When it had finally stopped and Tonks was able to get up, she discovered that that the spells disguising the airlock and observations room had failed and the doors on the far side of the airlock were missing. As indeed was the support pillar, the thick glass and the wall beneath. In their place was something billowing, iridescent, seemingly diaphanous, except that, when a disturbance within caused it to bulge sideways, where it touched, whatever it touched, and rather particularly, most of the wall of the Decontamination suite, vanished.
'And that is our alkahest,' said the Unspeakable, from the floor, bleeding slightly but still game.
'Alkahest? Madam Quatermass,' Tonks rasped, dry throated, feeling that any sort of clue might be useful.
'Universal solvent.'
No. That really hadn't helped. She could now see underneath the thing and she didn't think it was shrinking. 'What's above here?'
'Street beside Saint Mungo's', muttered Nott. 'Left as you face in. Does that look to you as if it's rising? We're not far below ground level. What's supporting . . ..
Tonks apparated to the corner of the hospital and, crossing the road, laid down a one way barrier and muggle repelling spell. Racing towards the other end of the street, she pulled her communications mirror from her pocket and began calling in a warning. 'Auror Tonks reporting: Condition red.
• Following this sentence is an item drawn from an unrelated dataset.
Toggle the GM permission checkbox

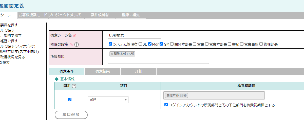(161, 44)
Breach of Secrecy immanent outside Saint Mungo's.'
No reply. She put the mirror to her ear but not only was there no response; she couldn't hear anything at all from the communications device. It was as if the line were dead. She let the pink hair fade. A flick of her wand and she was wearing the uniform of a police officer. On the street, things still appeared normal.
'Tonks here. Outside Saint Mungo's. Condition red.' Having reached the far end of the street, she placed another barrier/repeller. No obstruction would be visible to muggles leaving but, from the other side, the street would appear to have been blocked off. She turned to find that she had been followed. 'Nott. Get to the Ministry. You know the Auror apparition point? Get help.'
'They won't listen to me.'
'Give them this.' She forced the communications mirror into his hand. 'Ask why it's not working. Go.' Unhappily, Nott went.